### What the task asks
Count the lines in the items below that contain the word "Create", treating uppercase and lowercase letters as distinct, and reply with the number alone.

### Material for the task
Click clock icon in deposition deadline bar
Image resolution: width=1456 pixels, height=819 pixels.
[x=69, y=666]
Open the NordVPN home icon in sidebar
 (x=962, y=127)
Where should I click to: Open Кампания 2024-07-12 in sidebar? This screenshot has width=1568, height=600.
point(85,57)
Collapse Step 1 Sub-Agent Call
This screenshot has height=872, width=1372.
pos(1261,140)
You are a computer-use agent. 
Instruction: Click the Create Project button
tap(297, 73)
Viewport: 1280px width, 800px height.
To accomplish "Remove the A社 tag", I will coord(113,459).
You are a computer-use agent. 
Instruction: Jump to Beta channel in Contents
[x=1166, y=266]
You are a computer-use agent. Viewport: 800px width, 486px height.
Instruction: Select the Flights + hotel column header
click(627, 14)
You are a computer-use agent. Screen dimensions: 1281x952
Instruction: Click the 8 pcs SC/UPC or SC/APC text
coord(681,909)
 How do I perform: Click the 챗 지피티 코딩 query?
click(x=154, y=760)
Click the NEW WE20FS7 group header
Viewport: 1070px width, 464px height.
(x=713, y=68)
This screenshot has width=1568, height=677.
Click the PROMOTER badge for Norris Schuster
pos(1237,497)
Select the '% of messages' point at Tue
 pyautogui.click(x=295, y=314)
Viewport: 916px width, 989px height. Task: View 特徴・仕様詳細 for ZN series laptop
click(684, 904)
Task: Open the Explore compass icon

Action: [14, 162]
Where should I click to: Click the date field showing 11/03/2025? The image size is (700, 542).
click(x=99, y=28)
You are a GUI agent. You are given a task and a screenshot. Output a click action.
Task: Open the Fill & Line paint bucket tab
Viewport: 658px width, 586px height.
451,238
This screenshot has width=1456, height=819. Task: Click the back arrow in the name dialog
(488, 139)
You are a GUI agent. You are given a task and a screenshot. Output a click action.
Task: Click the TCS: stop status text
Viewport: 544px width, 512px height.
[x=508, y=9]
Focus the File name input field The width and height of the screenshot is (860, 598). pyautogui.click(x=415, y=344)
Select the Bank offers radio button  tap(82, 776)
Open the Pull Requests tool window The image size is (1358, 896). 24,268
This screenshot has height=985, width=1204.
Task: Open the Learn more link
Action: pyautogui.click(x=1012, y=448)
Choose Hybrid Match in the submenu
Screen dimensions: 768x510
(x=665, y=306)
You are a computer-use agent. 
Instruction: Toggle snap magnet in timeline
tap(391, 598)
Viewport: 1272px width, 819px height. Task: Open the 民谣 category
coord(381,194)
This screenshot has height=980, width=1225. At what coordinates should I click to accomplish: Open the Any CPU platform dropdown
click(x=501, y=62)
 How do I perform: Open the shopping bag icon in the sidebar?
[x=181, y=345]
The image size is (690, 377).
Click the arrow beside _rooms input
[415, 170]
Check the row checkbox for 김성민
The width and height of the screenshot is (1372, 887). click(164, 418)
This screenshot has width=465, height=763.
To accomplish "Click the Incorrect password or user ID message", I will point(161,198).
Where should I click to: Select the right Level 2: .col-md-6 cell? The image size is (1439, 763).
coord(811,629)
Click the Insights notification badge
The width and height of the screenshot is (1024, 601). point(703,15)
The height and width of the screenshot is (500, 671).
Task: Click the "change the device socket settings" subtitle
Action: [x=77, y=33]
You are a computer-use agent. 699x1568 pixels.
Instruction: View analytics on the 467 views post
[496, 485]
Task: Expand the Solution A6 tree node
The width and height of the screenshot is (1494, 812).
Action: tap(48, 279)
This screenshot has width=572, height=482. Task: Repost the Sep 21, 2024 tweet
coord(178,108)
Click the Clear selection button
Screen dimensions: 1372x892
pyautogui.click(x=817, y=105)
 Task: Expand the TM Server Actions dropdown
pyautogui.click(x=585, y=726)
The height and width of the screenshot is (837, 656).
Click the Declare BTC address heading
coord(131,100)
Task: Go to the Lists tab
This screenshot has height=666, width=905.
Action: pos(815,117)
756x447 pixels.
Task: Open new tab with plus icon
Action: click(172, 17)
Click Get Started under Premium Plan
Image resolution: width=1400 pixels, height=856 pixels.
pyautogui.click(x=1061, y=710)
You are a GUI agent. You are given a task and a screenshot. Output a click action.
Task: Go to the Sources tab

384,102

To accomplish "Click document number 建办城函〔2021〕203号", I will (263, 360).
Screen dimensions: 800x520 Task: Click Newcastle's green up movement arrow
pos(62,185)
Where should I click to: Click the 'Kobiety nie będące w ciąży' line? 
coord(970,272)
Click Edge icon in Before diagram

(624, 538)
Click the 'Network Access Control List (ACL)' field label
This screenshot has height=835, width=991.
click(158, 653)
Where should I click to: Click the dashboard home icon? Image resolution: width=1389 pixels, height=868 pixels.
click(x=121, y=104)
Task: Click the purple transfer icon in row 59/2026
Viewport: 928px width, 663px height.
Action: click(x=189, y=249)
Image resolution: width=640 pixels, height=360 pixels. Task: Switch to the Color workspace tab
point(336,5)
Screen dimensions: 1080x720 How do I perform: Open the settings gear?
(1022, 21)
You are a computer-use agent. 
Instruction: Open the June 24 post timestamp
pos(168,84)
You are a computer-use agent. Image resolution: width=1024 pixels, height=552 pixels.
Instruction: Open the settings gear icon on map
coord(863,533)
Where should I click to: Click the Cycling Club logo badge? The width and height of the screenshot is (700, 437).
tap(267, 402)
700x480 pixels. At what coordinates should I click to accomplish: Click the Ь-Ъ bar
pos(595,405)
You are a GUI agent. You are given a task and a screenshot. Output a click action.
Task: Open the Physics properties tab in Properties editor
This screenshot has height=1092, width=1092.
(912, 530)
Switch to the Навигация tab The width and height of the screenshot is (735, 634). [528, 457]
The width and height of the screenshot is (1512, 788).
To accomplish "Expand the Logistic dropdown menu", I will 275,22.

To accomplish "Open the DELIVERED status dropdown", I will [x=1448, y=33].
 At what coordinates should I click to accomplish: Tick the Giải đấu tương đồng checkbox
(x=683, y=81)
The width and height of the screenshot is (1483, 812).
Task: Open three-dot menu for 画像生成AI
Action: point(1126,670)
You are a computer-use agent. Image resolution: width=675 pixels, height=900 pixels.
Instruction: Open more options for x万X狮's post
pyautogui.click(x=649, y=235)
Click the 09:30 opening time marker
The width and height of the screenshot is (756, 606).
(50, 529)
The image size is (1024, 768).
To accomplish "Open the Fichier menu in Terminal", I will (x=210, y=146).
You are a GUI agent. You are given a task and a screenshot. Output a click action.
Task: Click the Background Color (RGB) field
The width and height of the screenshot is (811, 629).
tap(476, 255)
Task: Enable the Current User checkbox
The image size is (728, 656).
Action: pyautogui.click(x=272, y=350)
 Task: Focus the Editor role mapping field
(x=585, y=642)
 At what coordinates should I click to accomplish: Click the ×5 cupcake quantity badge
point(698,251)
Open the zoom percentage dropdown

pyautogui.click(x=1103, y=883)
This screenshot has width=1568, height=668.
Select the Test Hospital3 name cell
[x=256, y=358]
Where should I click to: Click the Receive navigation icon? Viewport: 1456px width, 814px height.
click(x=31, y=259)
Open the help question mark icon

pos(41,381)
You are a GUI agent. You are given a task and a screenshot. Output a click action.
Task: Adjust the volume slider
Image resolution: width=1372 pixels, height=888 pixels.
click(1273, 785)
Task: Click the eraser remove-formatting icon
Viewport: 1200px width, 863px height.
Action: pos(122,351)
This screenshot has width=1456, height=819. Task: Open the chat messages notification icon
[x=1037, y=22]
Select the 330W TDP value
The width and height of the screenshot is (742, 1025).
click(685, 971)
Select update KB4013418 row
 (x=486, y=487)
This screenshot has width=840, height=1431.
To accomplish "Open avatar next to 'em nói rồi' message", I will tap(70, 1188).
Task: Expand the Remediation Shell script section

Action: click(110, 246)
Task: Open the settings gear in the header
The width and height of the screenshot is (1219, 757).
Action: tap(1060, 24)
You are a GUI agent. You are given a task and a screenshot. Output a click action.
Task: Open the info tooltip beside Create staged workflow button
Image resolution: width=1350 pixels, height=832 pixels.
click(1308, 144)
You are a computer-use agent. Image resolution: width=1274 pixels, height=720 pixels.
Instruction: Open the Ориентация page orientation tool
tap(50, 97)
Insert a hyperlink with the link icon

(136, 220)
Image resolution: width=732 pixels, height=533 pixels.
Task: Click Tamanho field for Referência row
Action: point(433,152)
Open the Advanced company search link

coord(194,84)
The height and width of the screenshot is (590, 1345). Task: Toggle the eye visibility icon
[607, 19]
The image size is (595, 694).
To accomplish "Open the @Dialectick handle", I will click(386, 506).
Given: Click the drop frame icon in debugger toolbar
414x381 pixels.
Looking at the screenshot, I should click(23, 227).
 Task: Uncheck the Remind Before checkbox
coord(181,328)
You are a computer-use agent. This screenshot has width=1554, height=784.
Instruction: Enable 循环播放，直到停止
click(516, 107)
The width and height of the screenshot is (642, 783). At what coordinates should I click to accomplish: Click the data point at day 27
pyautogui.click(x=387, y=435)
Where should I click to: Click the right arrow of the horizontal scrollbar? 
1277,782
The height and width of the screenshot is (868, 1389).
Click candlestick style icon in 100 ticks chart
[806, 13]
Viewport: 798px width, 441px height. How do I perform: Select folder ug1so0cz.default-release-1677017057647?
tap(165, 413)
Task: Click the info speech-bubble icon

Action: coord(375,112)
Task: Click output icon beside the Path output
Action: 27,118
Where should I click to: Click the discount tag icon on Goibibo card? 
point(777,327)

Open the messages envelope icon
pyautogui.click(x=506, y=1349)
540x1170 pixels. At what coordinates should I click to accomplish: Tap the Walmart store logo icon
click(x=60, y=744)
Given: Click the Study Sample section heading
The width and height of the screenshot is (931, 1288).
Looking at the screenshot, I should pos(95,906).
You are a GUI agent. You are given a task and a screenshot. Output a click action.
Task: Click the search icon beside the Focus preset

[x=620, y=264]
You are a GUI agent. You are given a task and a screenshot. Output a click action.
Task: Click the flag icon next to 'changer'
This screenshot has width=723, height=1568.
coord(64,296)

### Solution for this problem
2